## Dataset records
-*-*-

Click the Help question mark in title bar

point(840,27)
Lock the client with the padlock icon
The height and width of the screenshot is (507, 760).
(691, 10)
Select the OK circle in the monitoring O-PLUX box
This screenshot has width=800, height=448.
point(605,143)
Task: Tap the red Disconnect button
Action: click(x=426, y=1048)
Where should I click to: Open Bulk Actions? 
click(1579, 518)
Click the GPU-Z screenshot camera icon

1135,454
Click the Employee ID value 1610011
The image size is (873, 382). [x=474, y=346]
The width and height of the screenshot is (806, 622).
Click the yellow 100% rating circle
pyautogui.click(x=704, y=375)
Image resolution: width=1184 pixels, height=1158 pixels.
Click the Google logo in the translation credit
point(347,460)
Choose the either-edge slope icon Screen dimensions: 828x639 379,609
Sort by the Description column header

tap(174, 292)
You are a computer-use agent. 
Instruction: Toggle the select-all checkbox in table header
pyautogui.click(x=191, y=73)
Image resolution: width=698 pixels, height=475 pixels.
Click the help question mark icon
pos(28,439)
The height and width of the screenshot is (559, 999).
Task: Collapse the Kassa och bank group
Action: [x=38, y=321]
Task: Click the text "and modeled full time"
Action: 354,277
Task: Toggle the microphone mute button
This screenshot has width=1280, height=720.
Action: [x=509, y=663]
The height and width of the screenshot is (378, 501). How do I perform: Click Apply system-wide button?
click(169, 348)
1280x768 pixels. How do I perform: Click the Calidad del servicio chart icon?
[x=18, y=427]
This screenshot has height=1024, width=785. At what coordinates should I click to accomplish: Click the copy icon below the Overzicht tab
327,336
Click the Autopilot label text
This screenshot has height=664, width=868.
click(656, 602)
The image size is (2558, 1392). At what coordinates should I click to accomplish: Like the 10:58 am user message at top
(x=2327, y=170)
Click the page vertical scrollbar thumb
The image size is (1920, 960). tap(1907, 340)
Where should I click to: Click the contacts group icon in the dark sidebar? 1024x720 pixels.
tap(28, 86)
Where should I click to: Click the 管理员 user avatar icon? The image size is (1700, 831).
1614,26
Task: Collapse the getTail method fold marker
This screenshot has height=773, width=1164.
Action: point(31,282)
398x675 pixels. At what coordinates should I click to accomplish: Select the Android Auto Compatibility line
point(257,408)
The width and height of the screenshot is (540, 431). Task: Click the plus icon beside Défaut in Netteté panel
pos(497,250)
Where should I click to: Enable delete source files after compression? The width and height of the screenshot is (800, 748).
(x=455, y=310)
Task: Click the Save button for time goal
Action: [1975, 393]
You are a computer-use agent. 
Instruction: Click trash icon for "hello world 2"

-*-*-

Count the lines above in which the string "resolution" occurs. Give that number and nothing else.

## Output of the exercise
2